And what you don't get to do very much in surveys because why you can ask that question.
Very often you get an answer that needs an additional probe before you know what's really going on.
And sometimes you're two or three or four probes deep before you get to what's really bothering people.
- But if you have to go that deep, is it really bothering them?
- Well, I mean, that's one of the things that there's this common misconception when we talk about survey, research and polling.
People wonder what's driving the message there.
And what we find is that a lot of candidates end up talking about the things that they've heard in a small meeting, in a precinct committee meeting in the small loud vocal group.
But we find for example that 75% of voters think that the elections are secure and 75% think they're, they trust the results.
We're letting 25% of the angry people about election fraud to drive that narrative.
So sometimes volume and intensity outweighs the actual belief of the electorate.
And so that's where data can come in and help you really see, is it a vocal group that's really driving it or is it a bigger issue than we really think?
- And I would answer your question with it.
Does that mean that it's not really driving?
Yes, it can because having something drive you and being able to articulate are not the same thing.
So you may say, oh, I'm concerned about the border.
And then you probe three or four deep and you say, what really gets them is not necessarily what you thought.
- Interesting.
All right, let's say you're concerned about the border and you may have been concerned, you think you're concerned about A, B and C, but your words suggest D, E and F. Once you get that D, E and F, how do you translate that?
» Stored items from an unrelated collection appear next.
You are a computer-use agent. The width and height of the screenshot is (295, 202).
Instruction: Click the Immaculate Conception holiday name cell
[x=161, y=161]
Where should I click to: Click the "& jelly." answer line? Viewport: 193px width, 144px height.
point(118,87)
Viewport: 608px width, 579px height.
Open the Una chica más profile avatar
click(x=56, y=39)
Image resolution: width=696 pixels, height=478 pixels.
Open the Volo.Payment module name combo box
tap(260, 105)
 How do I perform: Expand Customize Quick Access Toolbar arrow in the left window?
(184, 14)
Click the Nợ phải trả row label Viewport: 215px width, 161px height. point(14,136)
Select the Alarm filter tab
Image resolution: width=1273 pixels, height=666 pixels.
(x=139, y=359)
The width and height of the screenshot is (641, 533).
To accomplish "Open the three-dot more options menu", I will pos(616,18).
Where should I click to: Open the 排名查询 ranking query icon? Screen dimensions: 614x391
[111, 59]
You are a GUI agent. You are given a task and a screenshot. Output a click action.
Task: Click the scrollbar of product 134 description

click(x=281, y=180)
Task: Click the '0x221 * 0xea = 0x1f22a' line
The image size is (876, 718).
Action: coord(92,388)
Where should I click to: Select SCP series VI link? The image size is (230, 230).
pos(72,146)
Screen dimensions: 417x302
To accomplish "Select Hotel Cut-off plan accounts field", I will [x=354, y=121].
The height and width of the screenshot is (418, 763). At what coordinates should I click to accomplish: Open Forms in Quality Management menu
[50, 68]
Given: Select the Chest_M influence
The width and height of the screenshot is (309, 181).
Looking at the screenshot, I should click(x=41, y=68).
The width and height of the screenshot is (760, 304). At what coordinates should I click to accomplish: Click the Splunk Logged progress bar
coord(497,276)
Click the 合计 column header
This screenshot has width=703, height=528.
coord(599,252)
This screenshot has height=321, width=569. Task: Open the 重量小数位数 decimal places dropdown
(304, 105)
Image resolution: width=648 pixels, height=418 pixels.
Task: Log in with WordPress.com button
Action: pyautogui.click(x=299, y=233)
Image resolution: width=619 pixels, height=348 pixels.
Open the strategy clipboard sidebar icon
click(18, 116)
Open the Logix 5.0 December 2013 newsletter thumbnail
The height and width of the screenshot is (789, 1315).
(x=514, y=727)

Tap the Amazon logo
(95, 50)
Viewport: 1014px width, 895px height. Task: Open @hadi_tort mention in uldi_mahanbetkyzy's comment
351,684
How do campaigns translate that into messaging?
- Well, you invent some words that encapsulate what you have come to learn is the real issue.
- But the challenge is they don't.
Actually what we find now is a lot of shorthand.
I mean, consultants run a lot of these campaigns, those lazy consultants that Kari Lake was just talking about.
And they have shorthand.
They have things that they know have worked, they've tested in polling.
And that's why you hear build a wall or secure the border.
That's why you don't hear a lot of candidates talking about water.
'Cause water is a complicated issue that people don't have shorthand for.
But survey research actually, especially if you're doing accurate, unbiased research can give you that stuff.
But it's hard because candidates are not comfortable talking about these more in depth issues.
They want those one liners so they can move back to the other thing.
- They're not comfortable but it, I mean, they're hiring you for a reason.
They wanna get this information and you're giving them this information knowing that if the information's wrong, you're not gonna get get hired again.
I mean, it's kind of a self-regulating industry, is it?
- It is.
And I say this, you can win while talking about water.
And these folks don't wanna try that.
And there are things that come up.
Education funding is a great example.
Before the 20 by 2020, when they're proposing a 1% increase for teacher pay, all of the polling showed that people thought, dramatic numbers thought education was underfunded.
We told them you could fund education and increase teacher pay and still be on the right side of the electorate.
Sometimes it takes 40,000 people marching on the capital.
- And that's what happens.
And that's why Governor Ducey flipped on that in a 24-hour period.
- And real quickly, as a pollster, why do we not see as many polls as we used to?
And how do we know what we're seeing is accurate?
- Well, they are expensive to do right.
- Well, they are expensive to do right.
And of course, what we've been talking about are strategic polls that you'll not necessarily see at all because candidates pay for those because they want access to the kind of the private, the detailed information.
Now, some of them will do double duty.
There's usually a horse race question at the beginning, and that can be modeled three or four different ways.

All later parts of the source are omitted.